What is being asked:
Every record that follows should be written out word for word; the pictures stay out.

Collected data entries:

BEGIN

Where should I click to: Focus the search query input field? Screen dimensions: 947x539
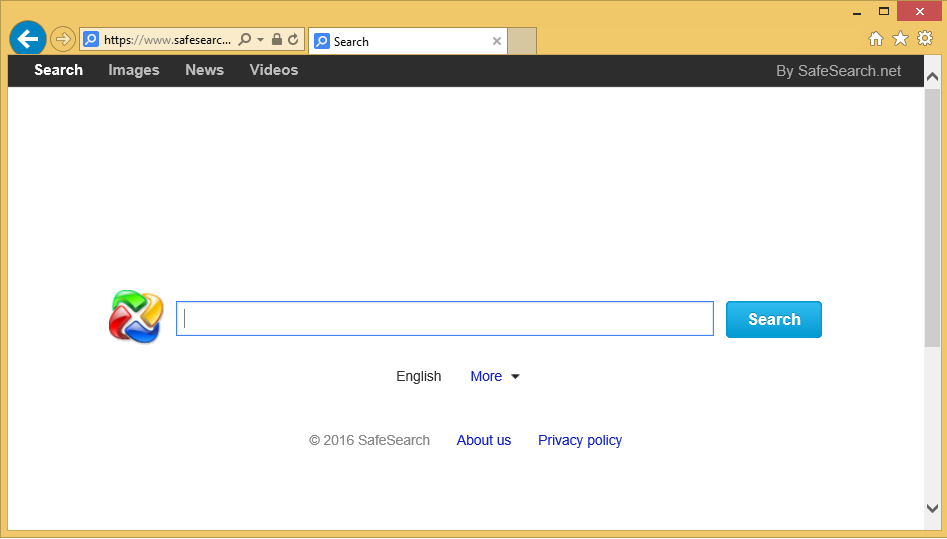coord(445,319)
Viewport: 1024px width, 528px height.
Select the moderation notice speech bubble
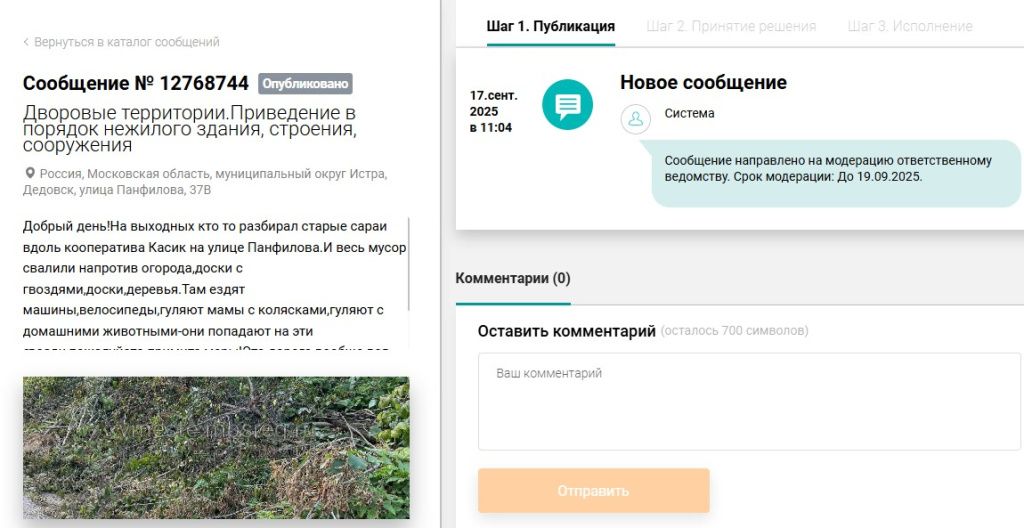tap(835, 169)
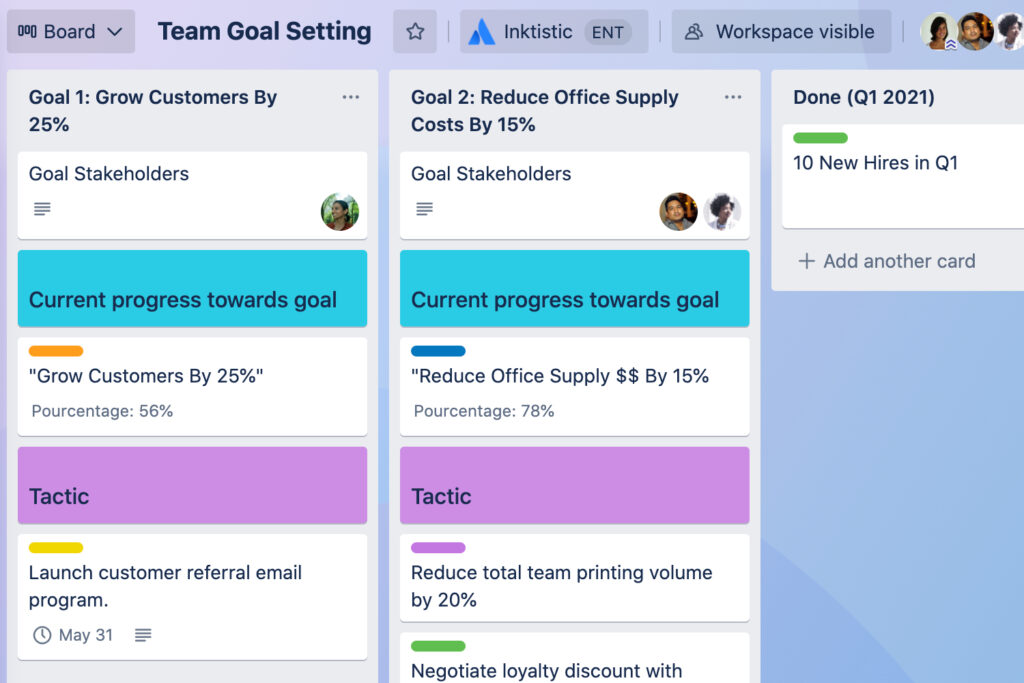Viewport: 1024px width, 683px height.
Task: Open the teal Current progress card in Goal 1
Action: pyautogui.click(x=192, y=288)
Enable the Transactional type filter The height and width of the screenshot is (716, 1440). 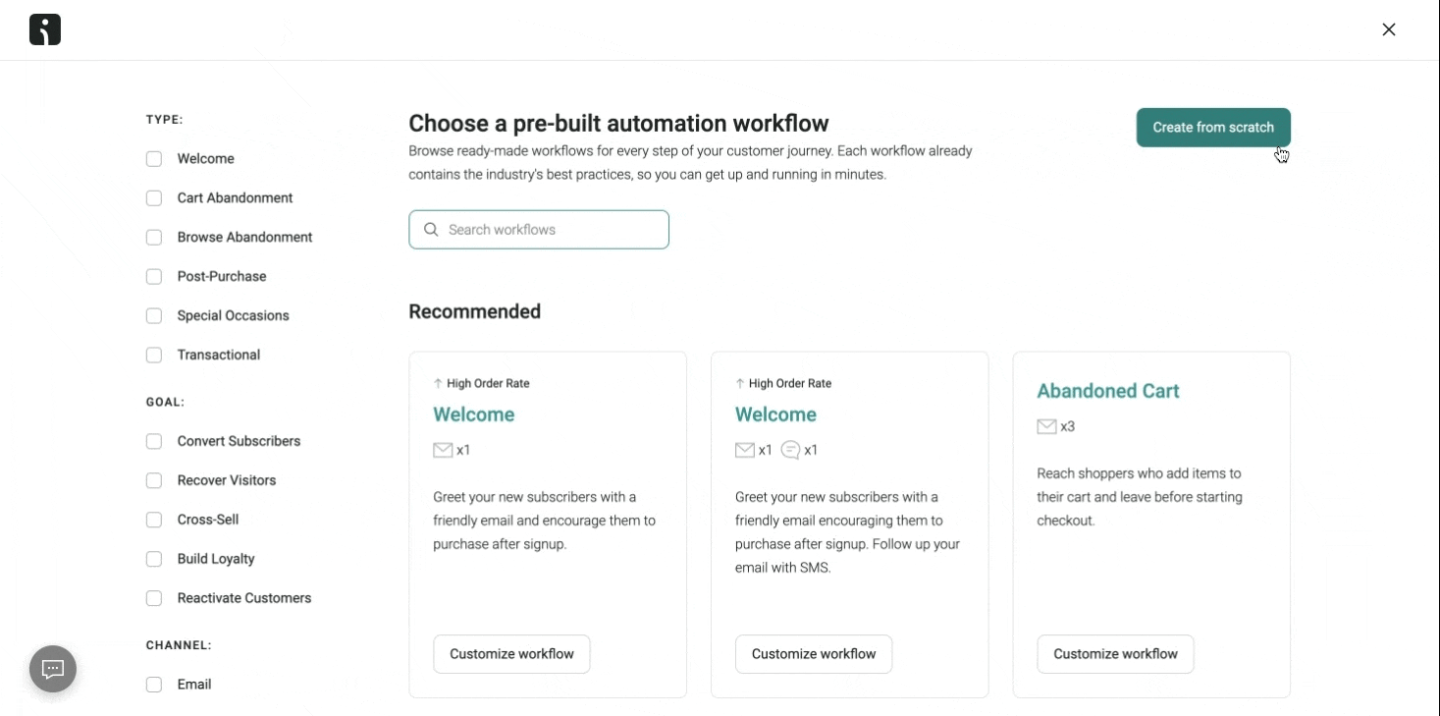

END

Result for this task:
Where should I click to: Focus the search query input field? Screen dimensions: 947x539
coord(445,319)
Viewport: 1024px width, 528px height.
Select the moderation notice speech bubble
tap(835, 169)
Viewport: 1024px width, 683px height.
Task: Open the teal Current progress card in Goal 1
Action: pyautogui.click(x=192, y=288)
Enable the Transactional type filter The height and width of the screenshot is (716, 1440). 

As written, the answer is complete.